(Collected data entries)

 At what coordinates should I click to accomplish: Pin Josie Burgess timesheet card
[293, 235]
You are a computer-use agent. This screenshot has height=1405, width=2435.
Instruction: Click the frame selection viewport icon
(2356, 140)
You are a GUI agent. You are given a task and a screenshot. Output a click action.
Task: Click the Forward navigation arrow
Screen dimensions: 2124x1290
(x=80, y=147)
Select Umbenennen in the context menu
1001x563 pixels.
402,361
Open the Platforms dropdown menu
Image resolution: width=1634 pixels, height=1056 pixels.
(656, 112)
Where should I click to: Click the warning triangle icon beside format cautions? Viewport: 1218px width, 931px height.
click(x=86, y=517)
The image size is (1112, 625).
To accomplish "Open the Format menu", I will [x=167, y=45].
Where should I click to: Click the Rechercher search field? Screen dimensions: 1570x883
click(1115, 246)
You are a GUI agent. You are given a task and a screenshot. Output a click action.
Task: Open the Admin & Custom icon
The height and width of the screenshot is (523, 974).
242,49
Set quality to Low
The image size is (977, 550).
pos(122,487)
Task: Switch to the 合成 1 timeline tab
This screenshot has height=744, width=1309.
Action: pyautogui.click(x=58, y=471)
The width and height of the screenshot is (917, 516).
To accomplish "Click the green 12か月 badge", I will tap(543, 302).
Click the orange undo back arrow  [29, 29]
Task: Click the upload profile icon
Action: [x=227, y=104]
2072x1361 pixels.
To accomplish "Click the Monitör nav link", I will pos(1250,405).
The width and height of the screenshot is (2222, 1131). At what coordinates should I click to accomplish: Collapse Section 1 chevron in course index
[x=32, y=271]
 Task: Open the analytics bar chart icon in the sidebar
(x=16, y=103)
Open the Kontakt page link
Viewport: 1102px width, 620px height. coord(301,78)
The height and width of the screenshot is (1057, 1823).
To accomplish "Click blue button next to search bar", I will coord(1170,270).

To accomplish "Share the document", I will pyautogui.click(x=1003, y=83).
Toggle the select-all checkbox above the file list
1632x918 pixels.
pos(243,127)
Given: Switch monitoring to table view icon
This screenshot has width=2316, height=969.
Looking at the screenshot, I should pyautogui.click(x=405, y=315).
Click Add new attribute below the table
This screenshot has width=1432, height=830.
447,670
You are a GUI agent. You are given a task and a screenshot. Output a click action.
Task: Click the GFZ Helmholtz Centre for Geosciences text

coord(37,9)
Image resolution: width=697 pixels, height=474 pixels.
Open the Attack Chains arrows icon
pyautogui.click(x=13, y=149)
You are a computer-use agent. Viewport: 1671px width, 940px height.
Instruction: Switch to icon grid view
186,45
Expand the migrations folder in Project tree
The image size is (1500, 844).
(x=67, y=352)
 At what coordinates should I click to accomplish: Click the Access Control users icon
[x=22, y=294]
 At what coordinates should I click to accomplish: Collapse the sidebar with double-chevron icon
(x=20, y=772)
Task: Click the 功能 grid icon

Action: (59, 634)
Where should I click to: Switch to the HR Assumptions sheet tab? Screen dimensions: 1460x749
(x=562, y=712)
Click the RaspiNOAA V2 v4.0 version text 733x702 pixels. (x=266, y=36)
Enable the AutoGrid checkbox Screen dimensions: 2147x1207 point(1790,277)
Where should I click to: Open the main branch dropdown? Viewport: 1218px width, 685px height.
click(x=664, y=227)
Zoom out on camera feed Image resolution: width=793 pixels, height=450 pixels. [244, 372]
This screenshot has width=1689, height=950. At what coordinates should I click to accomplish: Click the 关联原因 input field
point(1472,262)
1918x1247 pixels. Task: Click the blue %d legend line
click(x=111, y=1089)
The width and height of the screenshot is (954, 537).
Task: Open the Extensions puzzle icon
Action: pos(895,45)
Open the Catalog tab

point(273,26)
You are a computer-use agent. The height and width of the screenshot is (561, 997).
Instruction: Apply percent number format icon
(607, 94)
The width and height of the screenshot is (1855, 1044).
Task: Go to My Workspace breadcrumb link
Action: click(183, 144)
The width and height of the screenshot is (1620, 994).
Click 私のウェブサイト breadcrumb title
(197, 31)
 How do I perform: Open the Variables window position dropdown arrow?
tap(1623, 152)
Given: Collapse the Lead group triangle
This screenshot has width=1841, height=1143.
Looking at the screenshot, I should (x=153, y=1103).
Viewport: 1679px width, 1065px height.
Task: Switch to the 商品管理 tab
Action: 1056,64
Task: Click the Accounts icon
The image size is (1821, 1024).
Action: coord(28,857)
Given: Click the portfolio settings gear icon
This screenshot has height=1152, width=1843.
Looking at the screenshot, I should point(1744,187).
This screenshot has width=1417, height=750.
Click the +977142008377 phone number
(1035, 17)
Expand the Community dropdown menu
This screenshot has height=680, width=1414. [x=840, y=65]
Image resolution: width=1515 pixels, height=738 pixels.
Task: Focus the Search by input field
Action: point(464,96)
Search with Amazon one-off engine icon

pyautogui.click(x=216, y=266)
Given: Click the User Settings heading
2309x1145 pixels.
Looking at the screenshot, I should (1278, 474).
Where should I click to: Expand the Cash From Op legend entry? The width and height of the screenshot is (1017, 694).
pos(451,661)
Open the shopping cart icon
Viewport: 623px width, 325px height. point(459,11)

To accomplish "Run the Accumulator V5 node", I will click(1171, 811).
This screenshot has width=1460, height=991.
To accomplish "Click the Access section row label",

__Prompt__: Write out exactly the lines above between the line with "2309x1145 pixels." and the line with "This screenshot has width=1460, height=991.", inclusive, and nothing beyond them.

__Final answer__:
2309x1145 pixels.
Looking at the screenshot, I should (1278, 474).
Where should I click to: Expand the Cash From Op legend entry? The width and height of the screenshot is (1017, 694).
pos(451,661)
Open the shopping cart icon
Viewport: 623px width, 325px height. point(459,11)

To accomplish "Run the Accumulator V5 node", I will click(1171, 811).
This screenshot has width=1460, height=991.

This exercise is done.